Task directions
Return everything from the line containing "The width and" down to the end of the listing, character for character, and leave the pictures out of your answer.

Record extracts
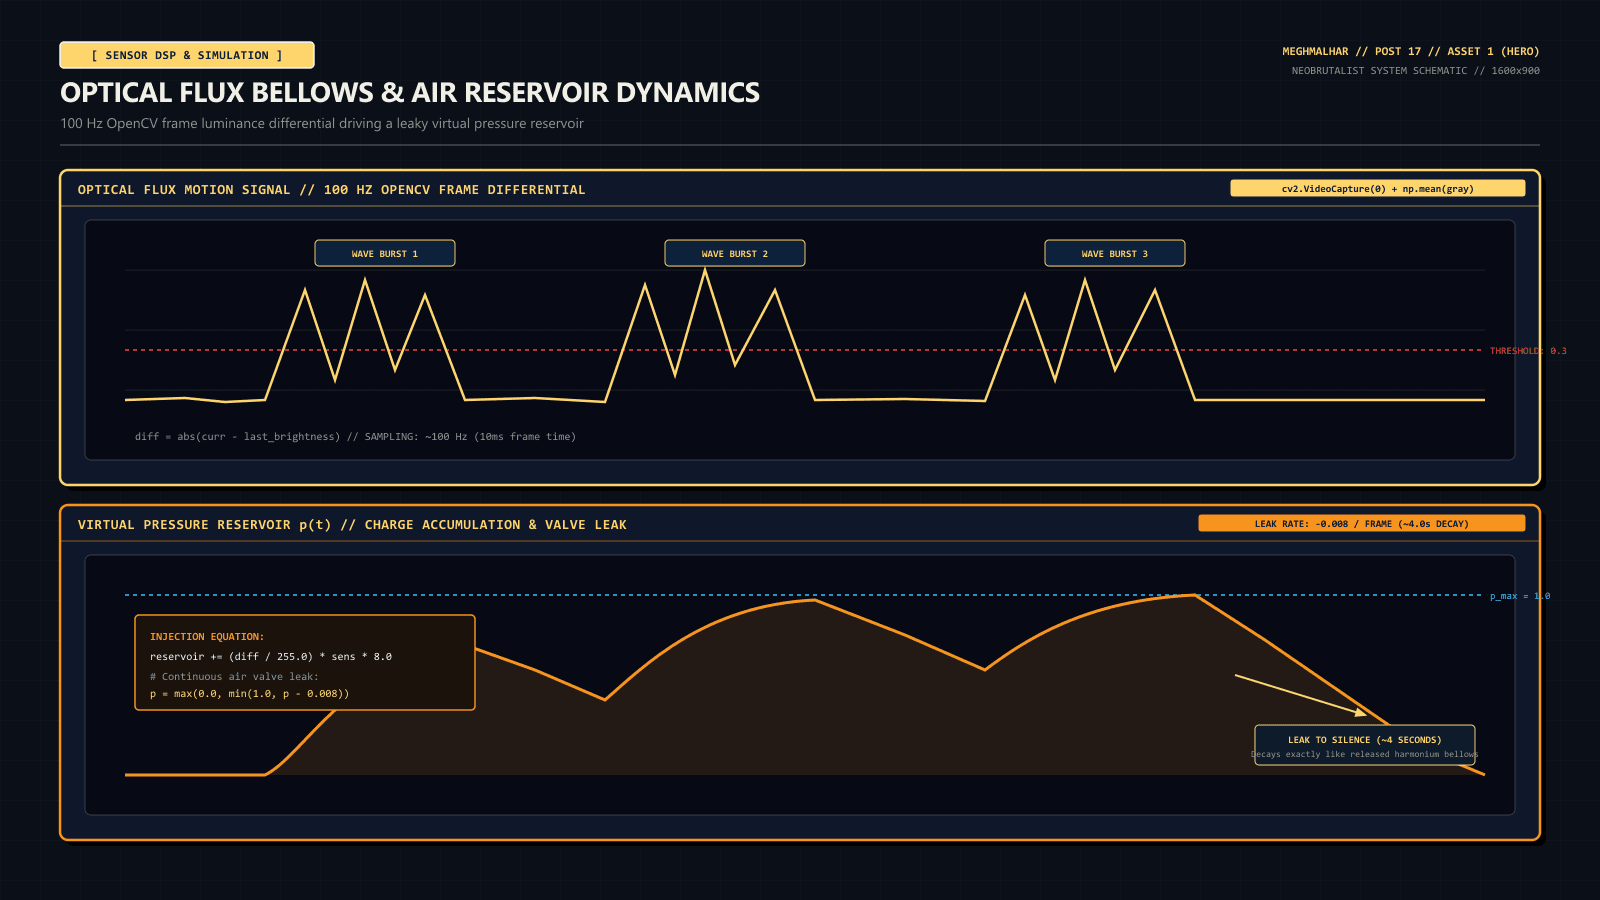
Task: Click the SENSOR DSP & SIMULATION badge
Action: point(187,55)
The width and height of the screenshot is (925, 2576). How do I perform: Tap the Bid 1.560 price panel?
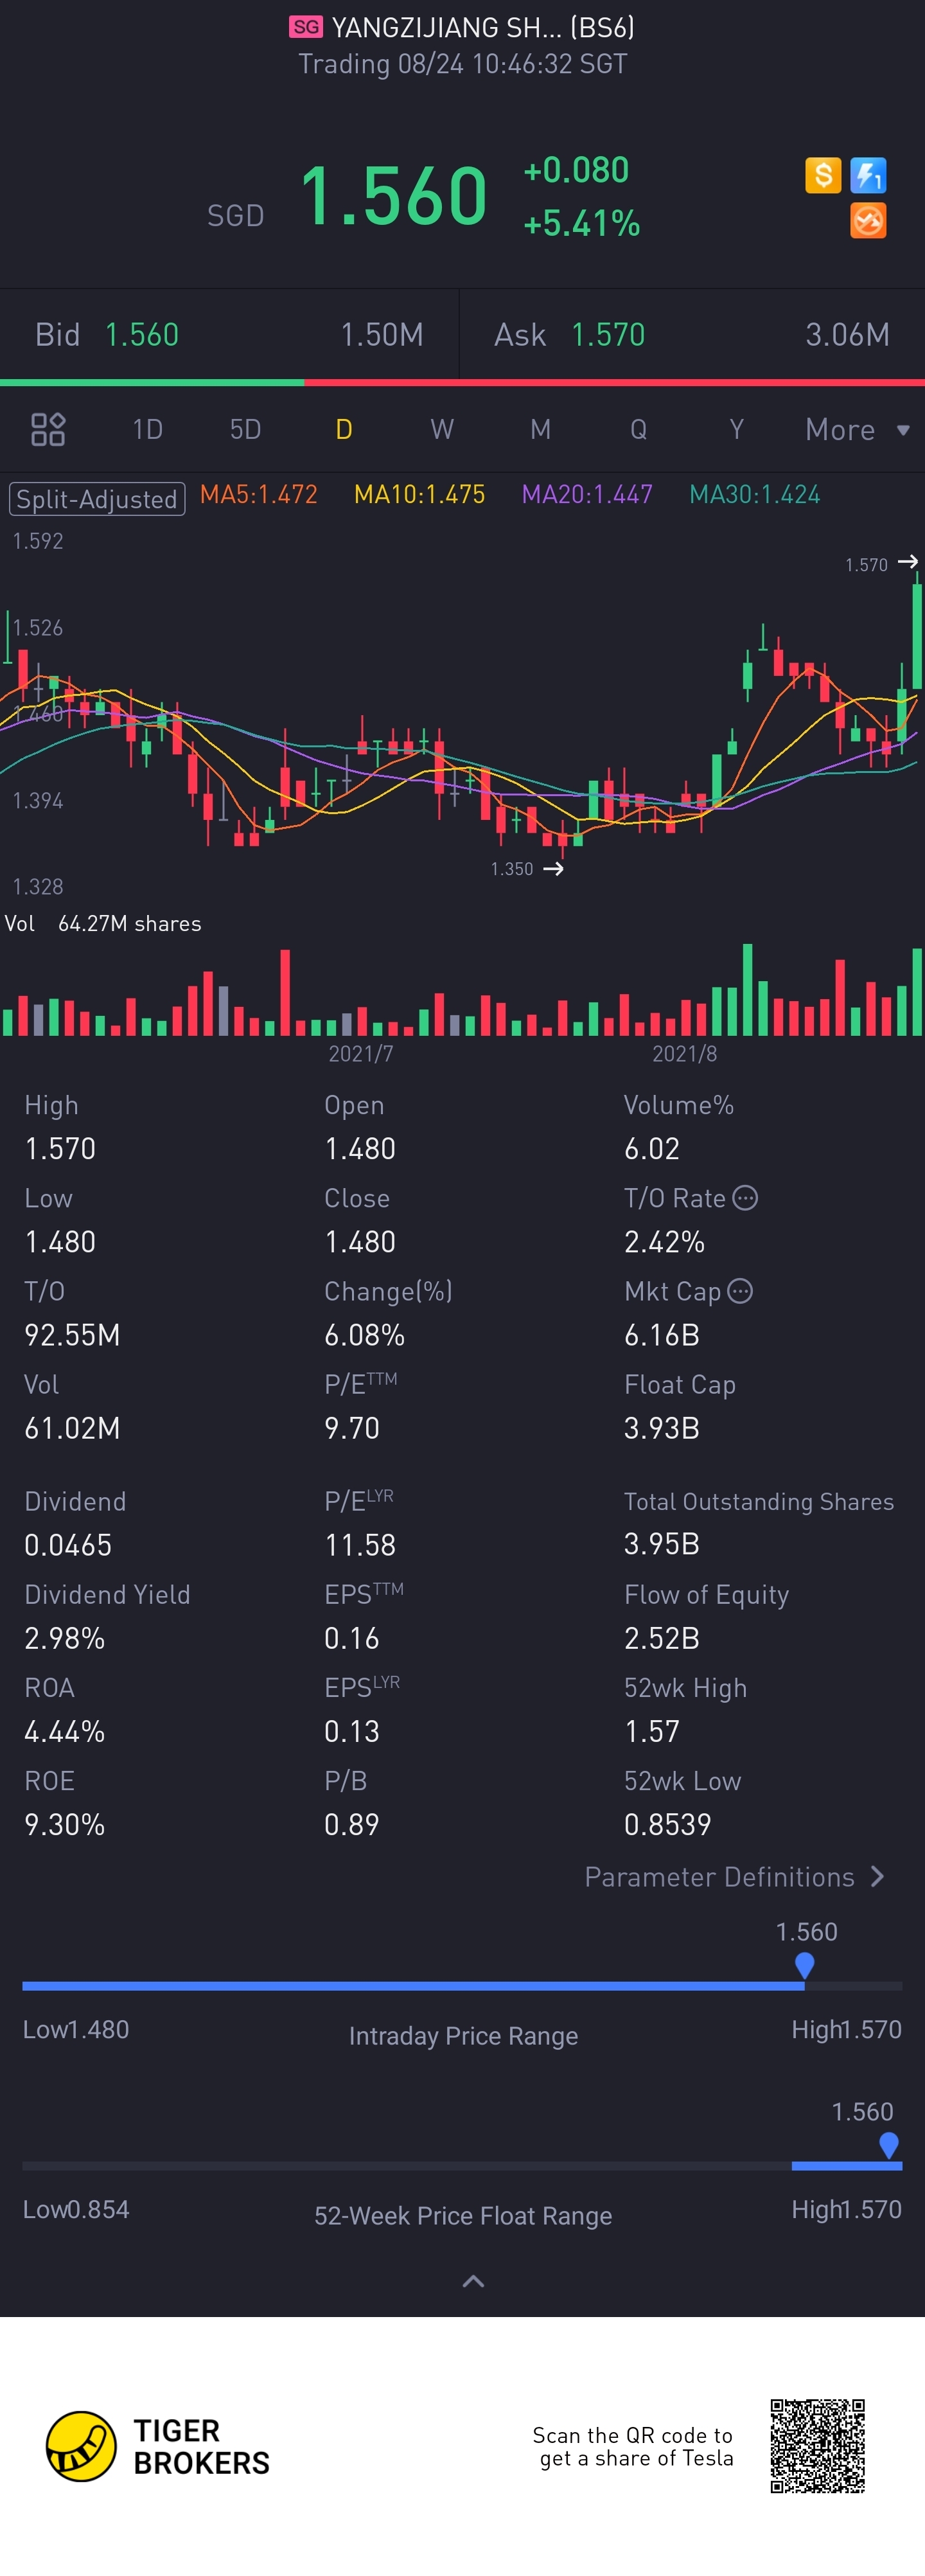coord(229,334)
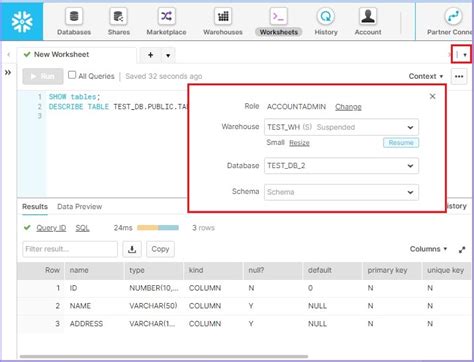Open Partner Connect icon

point(453,16)
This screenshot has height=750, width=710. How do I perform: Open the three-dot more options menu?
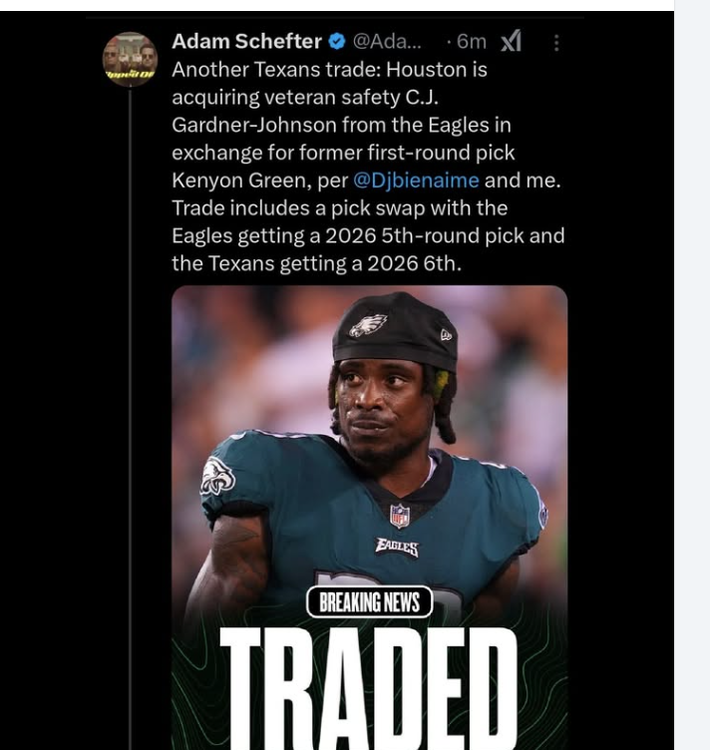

Solution for this task
The width and height of the screenshot is (925, 2576). How do I perform: Tap the Bid 1.560 price panel?
coord(229,334)
Open Partner Connect icon

point(453,16)
This screenshot has height=750, width=710. How do I perform: Open the three-dot more options menu?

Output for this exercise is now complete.